══ Material for the task ══

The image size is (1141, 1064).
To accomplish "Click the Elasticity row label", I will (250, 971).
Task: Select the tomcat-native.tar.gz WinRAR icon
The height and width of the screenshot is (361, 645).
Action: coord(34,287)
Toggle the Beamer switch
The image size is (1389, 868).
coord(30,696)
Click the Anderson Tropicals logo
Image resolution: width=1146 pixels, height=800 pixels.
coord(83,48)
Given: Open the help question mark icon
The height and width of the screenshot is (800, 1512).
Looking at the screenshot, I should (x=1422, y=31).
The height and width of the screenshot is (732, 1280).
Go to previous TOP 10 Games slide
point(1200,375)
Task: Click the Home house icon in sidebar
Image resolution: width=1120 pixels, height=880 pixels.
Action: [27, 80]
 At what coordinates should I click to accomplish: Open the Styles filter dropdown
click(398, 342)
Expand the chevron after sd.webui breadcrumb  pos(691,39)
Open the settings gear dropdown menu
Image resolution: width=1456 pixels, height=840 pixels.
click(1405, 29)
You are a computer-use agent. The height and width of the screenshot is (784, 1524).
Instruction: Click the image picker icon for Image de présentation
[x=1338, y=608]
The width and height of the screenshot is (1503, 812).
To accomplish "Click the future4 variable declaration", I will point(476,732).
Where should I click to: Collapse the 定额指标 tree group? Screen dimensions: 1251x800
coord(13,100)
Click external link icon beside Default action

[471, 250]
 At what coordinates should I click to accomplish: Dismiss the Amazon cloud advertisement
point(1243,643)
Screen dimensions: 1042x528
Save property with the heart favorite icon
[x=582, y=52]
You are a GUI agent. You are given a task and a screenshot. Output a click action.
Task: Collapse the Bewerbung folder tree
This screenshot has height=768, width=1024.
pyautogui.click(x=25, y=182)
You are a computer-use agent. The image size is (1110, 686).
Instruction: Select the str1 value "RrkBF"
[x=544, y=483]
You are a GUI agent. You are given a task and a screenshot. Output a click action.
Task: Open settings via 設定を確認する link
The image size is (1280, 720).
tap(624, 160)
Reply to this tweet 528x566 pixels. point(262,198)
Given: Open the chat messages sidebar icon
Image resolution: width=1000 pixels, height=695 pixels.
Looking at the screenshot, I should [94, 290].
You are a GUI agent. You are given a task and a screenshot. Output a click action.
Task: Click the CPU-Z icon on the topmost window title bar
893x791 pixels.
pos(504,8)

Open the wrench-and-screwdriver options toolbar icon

═══

Only an exact transcription of all the entries will do.

The image size is (1141, 1064).
To accomplish "Click the Elasticity row label", I will (250, 971).
Task: Select the tomcat-native.tar.gz WinRAR icon
The height and width of the screenshot is (361, 645).
Action: coord(34,287)
Toggle the Beamer switch
The image size is (1389, 868).
coord(30,696)
Click the Anderson Tropicals logo
Image resolution: width=1146 pixels, height=800 pixels.
coord(83,48)
Given: Open the help question mark icon
The height and width of the screenshot is (800, 1512).
Looking at the screenshot, I should (x=1422, y=31).
The height and width of the screenshot is (732, 1280).
Go to previous TOP 10 Games slide
point(1200,375)
Task: Click the Home house icon in sidebar
Image resolution: width=1120 pixels, height=880 pixels.
Action: [27, 80]
 At what coordinates should I click to accomplish: Open the Styles filter dropdown
click(398, 342)
Expand the chevron after sd.webui breadcrumb  pos(691,39)
Open the settings gear dropdown menu
Image resolution: width=1456 pixels, height=840 pixels.
click(1405, 29)
You are a computer-use agent. The height and width of the screenshot is (784, 1524).
Instruction: Click the image picker icon for Image de présentation
[x=1338, y=608]
The width and height of the screenshot is (1503, 812).
To accomplish "Click the future4 variable declaration", I will point(476,732).
Where should I click to: Collapse the 定额指标 tree group? Screen dimensions: 1251x800
coord(13,100)
Click external link icon beside Default action

[471, 250]
 At what coordinates should I click to accomplish: Dismiss the Amazon cloud advertisement
point(1243,643)
Screen dimensions: 1042x528
Save property with the heart favorite icon
[x=582, y=52]
You are a GUI agent. You are given a task and a screenshot. Output a click action.
Task: Collapse the Bewerbung folder tree
This screenshot has height=768, width=1024.
pyautogui.click(x=25, y=182)
You are a computer-use agent. The image size is (1110, 686).
Instruction: Select the str1 value "RrkBF"
[x=544, y=483]
You are a GUI agent. You are given a task and a screenshot. Output a click action.
Task: Open settings via 設定を確認する link
The image size is (1280, 720).
tap(624, 160)
Reply to this tweet 528x566 pixels. point(262,198)
Given: Open the chat messages sidebar icon
Image resolution: width=1000 pixels, height=695 pixels.
Looking at the screenshot, I should [94, 290].
You are a GUI agent. You are given a task and a screenshot. Output a click action.
Task: Click the CPU-Z icon on the topmost window title bar
893x791 pixels.
pos(504,8)

Open the wrench-and-screwdriver options toolbar icon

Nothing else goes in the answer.